Job function question

Stuart Burnfield slb at westnet.com.au
Sat Dec 29 05:59:08 MST 2007


Craig said:
 > What about Documentation Specialist and Information Developer?
 > How does one know if one qualifies?

I hadn't heard of Documentation Specialist before, but I actually ticked 
it when renewing just then. It seems like not such a bad description for 
what I'm doing in my current contract--maintaining a SharePoint site, 
creating Word templates, reviewing or sprucing up internal procedures, 
and doing hefty diagrams in Visio, but not all that much writing.

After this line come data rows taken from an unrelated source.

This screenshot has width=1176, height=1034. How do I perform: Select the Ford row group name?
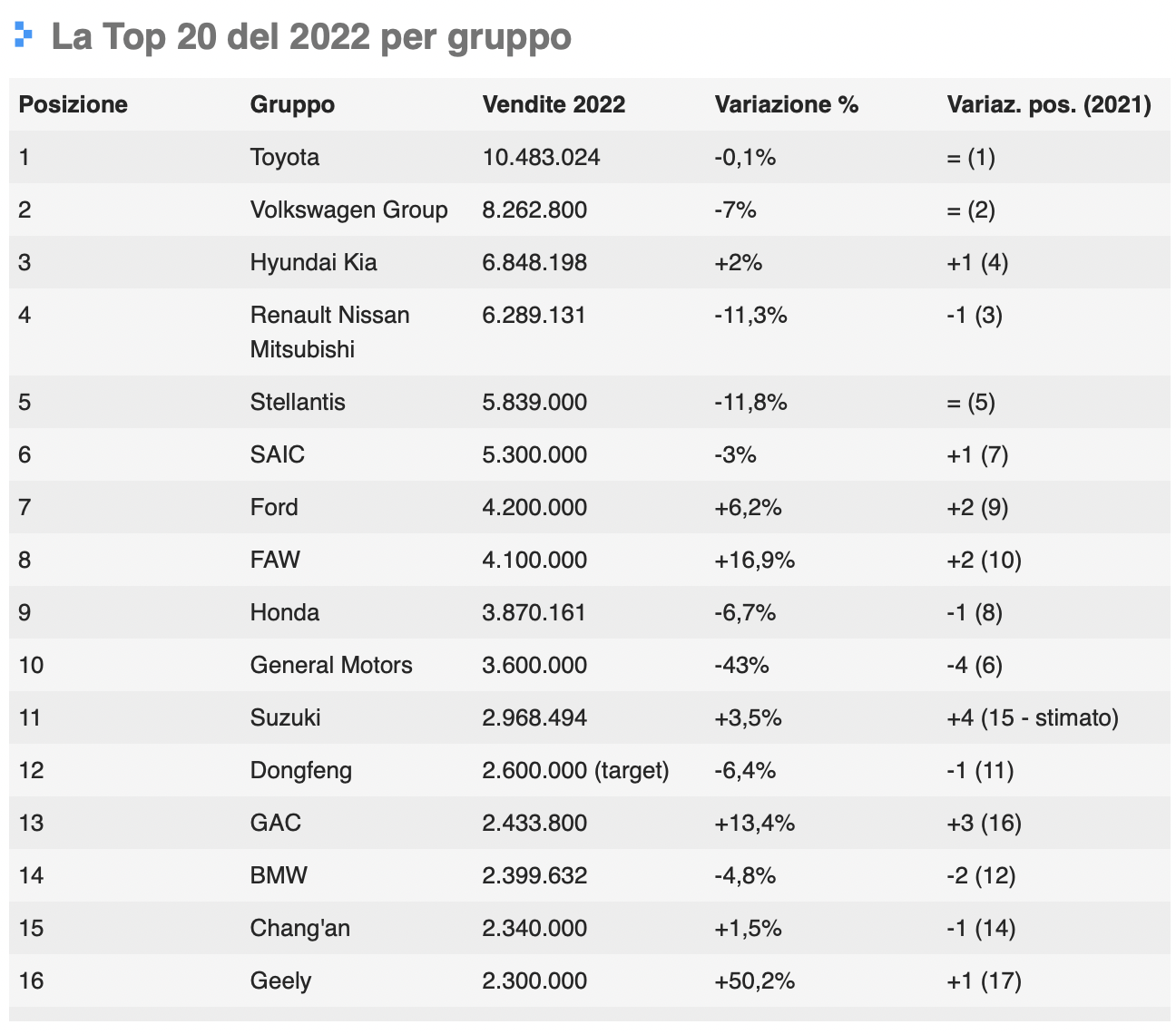[x=274, y=507]
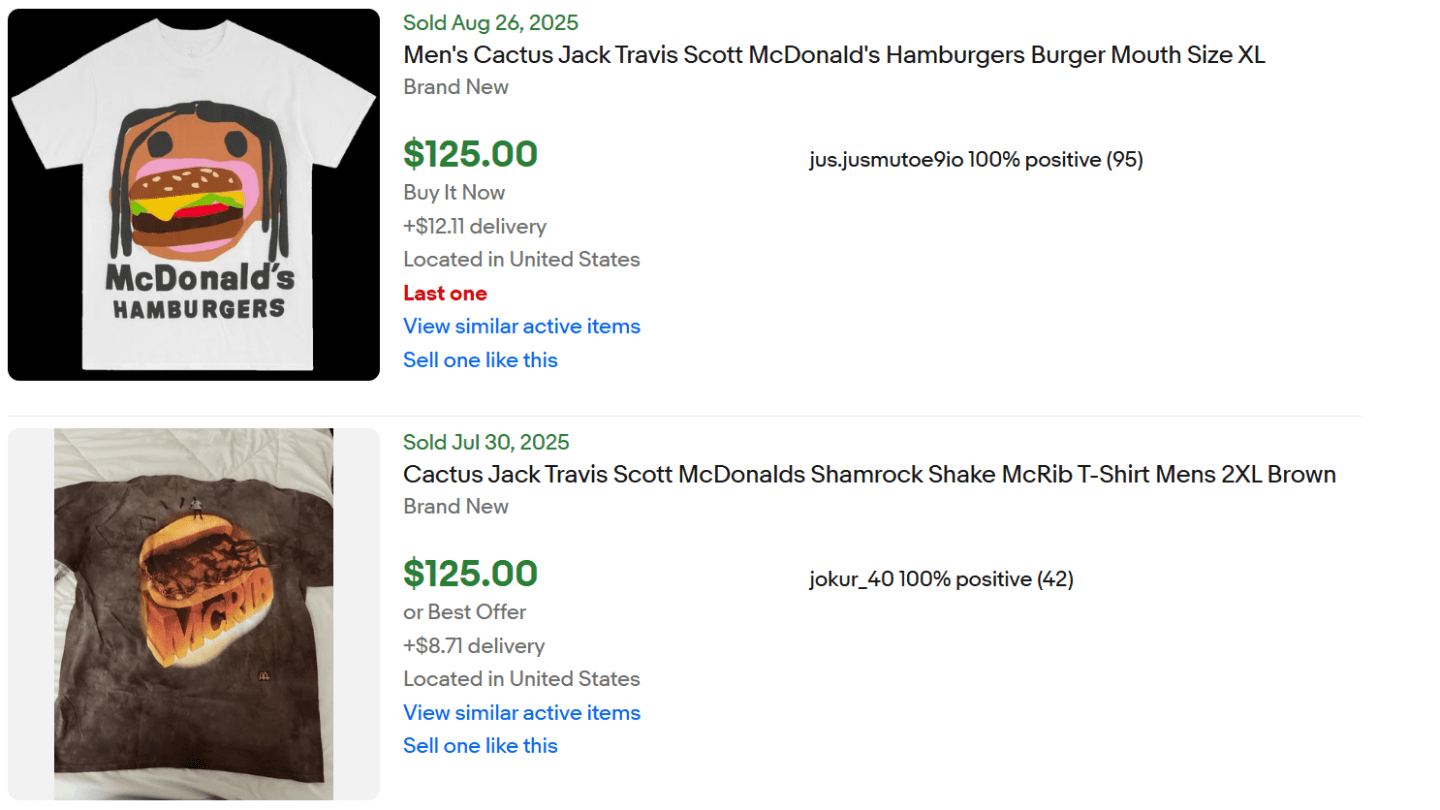Click the +$8.71 delivery text
Viewport: 1440px width, 810px height.
473,645
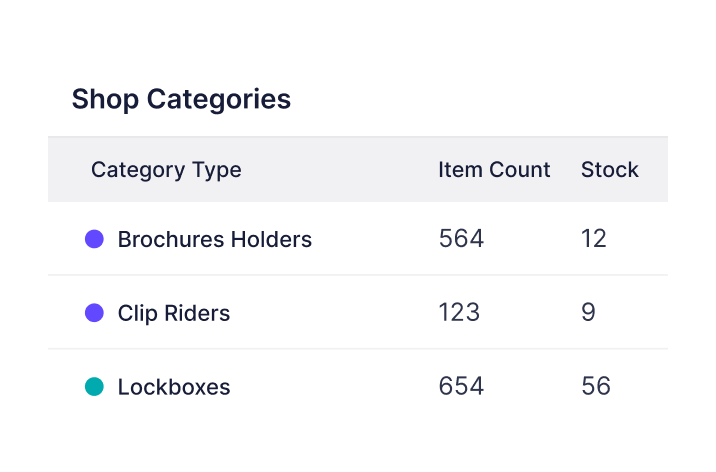716x472 pixels.
Task: Click the stock value 12
Action: [x=594, y=239]
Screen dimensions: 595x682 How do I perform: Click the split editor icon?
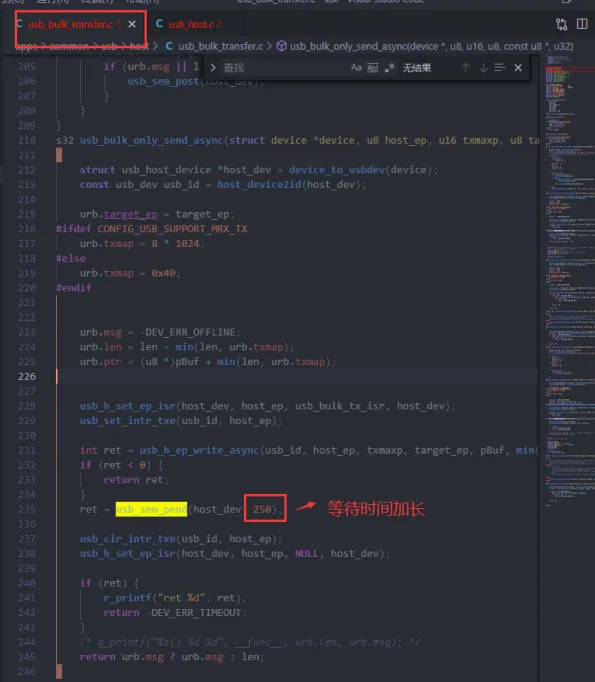tap(582, 24)
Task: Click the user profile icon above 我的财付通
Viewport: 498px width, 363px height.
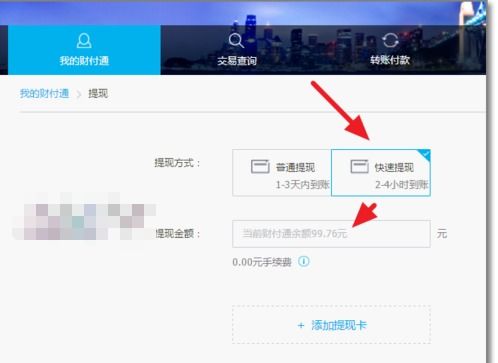Action: [84, 41]
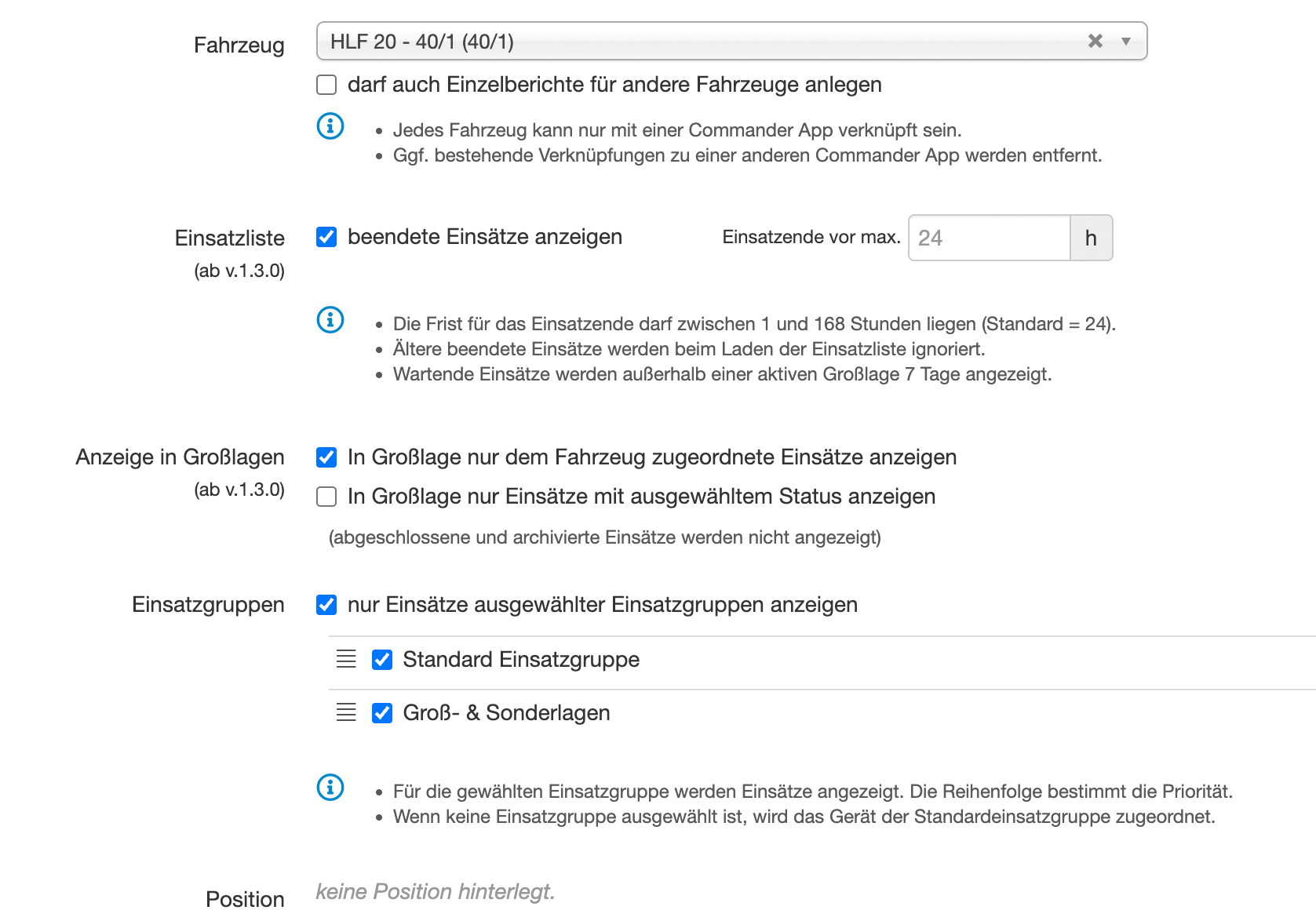Viewport: 1316px width, 921px height.
Task: Enable Einzelberichte für andere Fahrzeuge checkbox
Action: (x=326, y=85)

I did see a job ad recently for a _Document_ Specialist that was clearly 
aimed at a sort of high-end filing clerk. This is probably the sort of 
thing Dori warned about.

Information Developer is a term used at IBM. My guess is that they 
wanted a broader term to cover staff who contribute to the development 
of so-called "information products" but don't do much or any technical 
writing. It's such a big place that they have people working full-time 
on quite specialised TW-related jobs--not just the obvious ones such as 
editing, illustration and indexing, but things like translation planning 
and "web site consistency cop". I was lucky to be able to do a little 
bit of everything, though not as much writing as I wanted. The 
developers on my project drafted all the end-user docs (I used to call 
myself the "technical rewriter").

Bill Swallow said:
 > The cold hard fact is that these and many other titles are thrown
 > around and used with no consistency across the profession...
 > Until the problems with title usage is fixed or until the STC
 > at least comes up with standards for such titles that it can at
 > least define and communicate out, I wouldn't pay it any mind.
 > Just check off whatever sounds good to you and leave it at that.
 > As far as I know, that info isn't actually used anyway.

I hope they're at least storing the results. If they ever do try to come 
up with a consistent set of job titles and descriptions, knowing what 
titles are in use would be a head start.